Раз тащился мой плот по затишку вдоль берега, а я, заехав ниже, ловил и таскал к берегу здоровые листвени и елки с комлями, пока не встретил своего товарища – Игоря. Попили из термоса чаю у бережка, и за разговором я все поглядывал на реку и удивлялся: почему мой плот не несет? Оказалось, прозевал, пока говорили – спиной к Енисею сидел. Хорошо, что Игорь по дороге в деревню поймал и привязал плот.
На редкость крепко берется плот тросом. Заделываешь первое бревно получше, обворачиваешь тросом и пробиваешь парой скобок. Скобы эти – не большие, плотницкие, а что-то вроде галочки из проволоки-шестерки или восьмерки, и вот ими и пробиваешь трос, причем до конца каждую третью, или, допустим, пятую заколачиваешь, а остальные не до конца, и трос в них гуляет.

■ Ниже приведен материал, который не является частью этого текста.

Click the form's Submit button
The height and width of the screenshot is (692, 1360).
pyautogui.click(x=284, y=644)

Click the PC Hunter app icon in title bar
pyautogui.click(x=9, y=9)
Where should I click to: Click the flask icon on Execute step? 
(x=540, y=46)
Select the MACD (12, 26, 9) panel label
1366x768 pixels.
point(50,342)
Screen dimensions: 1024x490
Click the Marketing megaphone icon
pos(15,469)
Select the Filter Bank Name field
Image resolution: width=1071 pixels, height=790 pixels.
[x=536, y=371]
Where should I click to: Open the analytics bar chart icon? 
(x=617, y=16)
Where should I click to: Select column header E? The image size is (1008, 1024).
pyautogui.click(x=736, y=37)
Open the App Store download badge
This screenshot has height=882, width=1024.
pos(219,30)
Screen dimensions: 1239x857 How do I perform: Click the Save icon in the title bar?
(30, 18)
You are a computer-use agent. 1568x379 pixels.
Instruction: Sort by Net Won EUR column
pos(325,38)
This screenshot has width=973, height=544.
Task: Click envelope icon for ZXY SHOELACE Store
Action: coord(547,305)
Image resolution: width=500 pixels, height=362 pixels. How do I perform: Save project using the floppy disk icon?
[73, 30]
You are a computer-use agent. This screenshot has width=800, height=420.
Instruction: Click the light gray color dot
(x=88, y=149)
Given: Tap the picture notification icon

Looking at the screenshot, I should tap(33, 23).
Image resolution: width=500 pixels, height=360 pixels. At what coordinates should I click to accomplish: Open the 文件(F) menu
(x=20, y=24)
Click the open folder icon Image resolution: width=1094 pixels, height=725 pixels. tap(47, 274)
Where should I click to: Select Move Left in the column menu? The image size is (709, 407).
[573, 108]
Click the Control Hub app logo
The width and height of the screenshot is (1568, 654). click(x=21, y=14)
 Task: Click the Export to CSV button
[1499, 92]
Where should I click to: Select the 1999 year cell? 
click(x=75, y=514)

Главное – начало. Одно, два, три бревна, десять – и уже ходят они послушно на тросу, крепко держит их стальная пружинистая натяжка. Бывает трос грубый, замятый, с изгибом нерасправляемой волной, но и эта волна все равно держит, не дает слабины всей конструкции. Баланы трутся друг о друга, все поскрипывает, и вроде бы хило – трос тоньше мизинца да скобки из проволоки, но какая связка! Бревна поблескивают, где бочина в красной коре, где голая, сосна – сливочно-желтая, у листвени под корой малиновые лохмотья. Все больше лесу набирается, досок сверху накидаешь и уже ходишь спокойно по ним, а когда большой плот – это уже целый дом. Наедешь лодкой и толкаешь, подрабатываешь мотором. Важно причалить куда надо и чтоб мотор не заглох в нужный момент, а то пронесет деревню и пропала работа, вверх такую махину не выпрешь.
Еще беда – север: пойдет вал и плот разобьет, и вот пробиваешь еще вторым тросом, плот ходит ходуном, все сильнее плещет волна, летят брызги, и тугой встречный север тормозит и парусит плот. Если вал разойдется по-серьезному, ставишь в речку или под коргу на отстой и ждешь, пока ветер потихнет. А рожу жжет зверским солнцем, руки черные, во рту вкус черемши, все знакомое, настоящее, и знаешь, что лучше не будет.
Плоты заводят на залитый водой аэродром, привязывают к промхозному забору, и тут начинаются заботы, потому что хоть и знают старики, что народ уже плоты тащит и одна страда другую подпирает, но сети не снимают.
Непросто завести плот с Енисея на аэродром: нужно очень точно попасть между коргой и камнями, рассчитав и свою скорость, и скорость течения. Но вот уже зашел в гавань, и, хоть тянет еще встречь через тальники с озер и Бахты, уже легче.